Let us assume we have such a workload. How best to estimate the maximum throughput within the required response time bounds ? The easiest way to conduct such an experiment is to run a bunch of clients (emulated users, virtual users or vusers) to drive load against the target server without any think time. Here is how the flow from a vuser will look like :
Create Request ==> Send Request ==> Receive Response ==> Log statistics
This sequence of operations is executed repeatedly (without any pauses in between i.e. no think times) for a sufficient length of time to get statistically valid results. So, to find the maximum throughput, run a series of tests, each time increasing the number of clients. Simple, isn’t it ?
A little while ago, I realized that if one doesn’t have the proper training, this isn’t that simple. I came across such an experiment with the following results :
What is wrong with these results ?
Firstly, the throughput is roughly the same at all loads. This probably means that the system saturated even below the base load level of 5,000 Vusers. Recall, that the workload does not have a think time. When you have this many users repeatedly submitting requests, the server is certain to be overloaded. I must mention that the server in this case is a single system with 12 cores having hyper-threading enabled. A multi-threaded server application typically will use one or more threads to receive requests from the network, then hand the request to a worker thread for processing. Considering the context-switching, waiting, locking etc. one can assume that at most one can run 4x the number of cores or in this case about 96 server threads. Since each Vuser submits a request and waits for a response, it probably requires 2-2.5x the number of Vusers as the number of server threads to saturate a system. Using this rule of thumb, one would need to run a maximum of 200-250 Vusers.
Throughput with Correct Vusers
After I explained the above, the tests were re-run with the following results:
Notice that the maximum throughput is still nearly the same as from the previous set, but it has been achieved with a much lower number of Vusers (aka clients). So does it really matter ? Doesn’t it look better to say that the server could handle 35000 connections rather than 300 ? No, it doesn’t. The reason becomes obvious if we take a look at the response times.

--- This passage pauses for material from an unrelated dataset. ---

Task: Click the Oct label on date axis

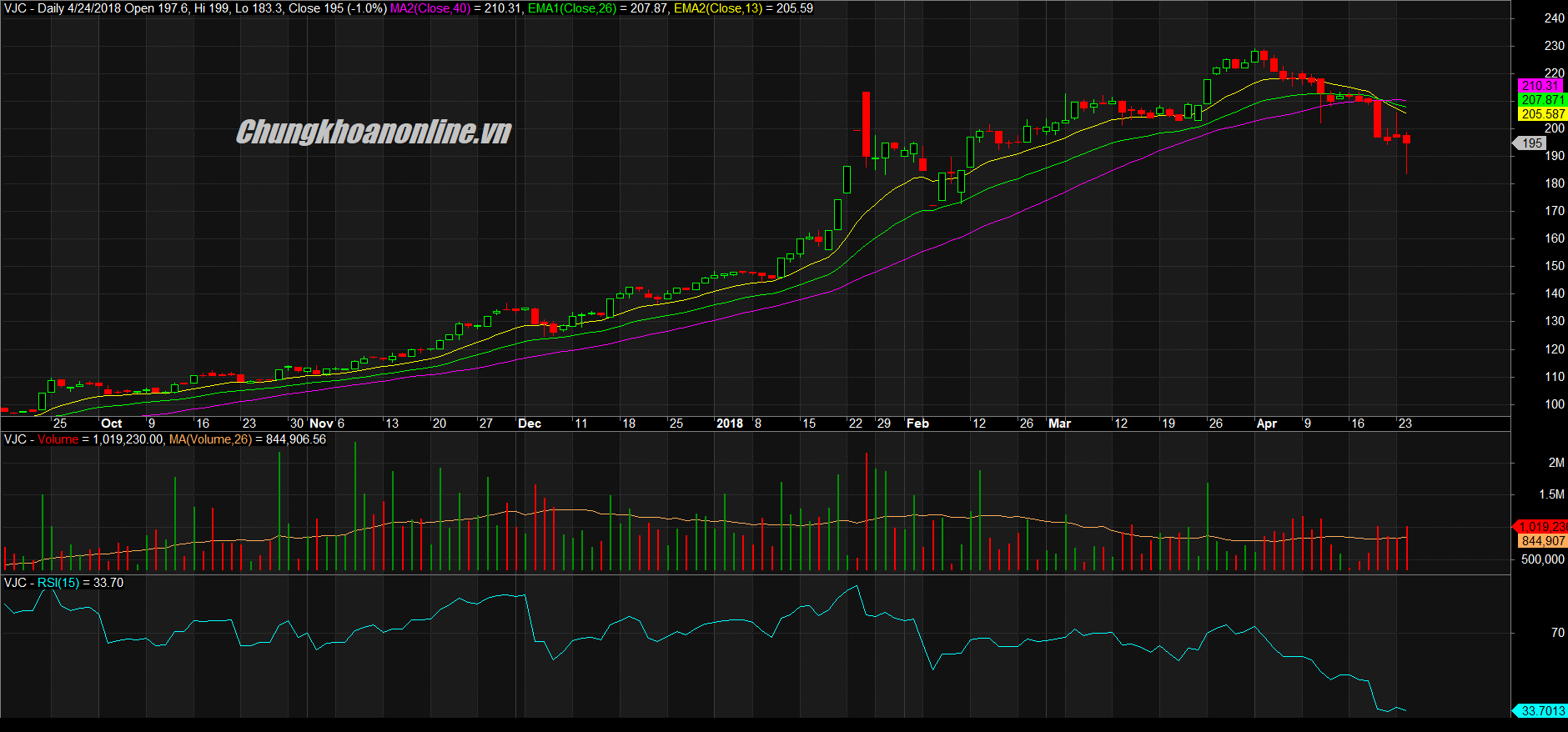Action: point(111,424)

The Impact of Response Times
The graph below shows how the 90% Response Time varied for both sets of experiments :
The response times for the first experiment with very large number of Vusers ranges in the hundreds of millisecs. When the number of Vusers was pared down to just reach saturation, the server responded hundred times faster ! Intuitively too, this makes sense. If the server is inundated with requests, they are just going to queue up. The longer a request waits for processing, the larger is it’s response time.
When doing throughput performance experiments, it is important to take into consideration the type of server application, the hardware characteristics etc. and run appropriate load levels. Otherwise, although you may be able to find out what the maximum throughput is, you will have no idea what the response time is.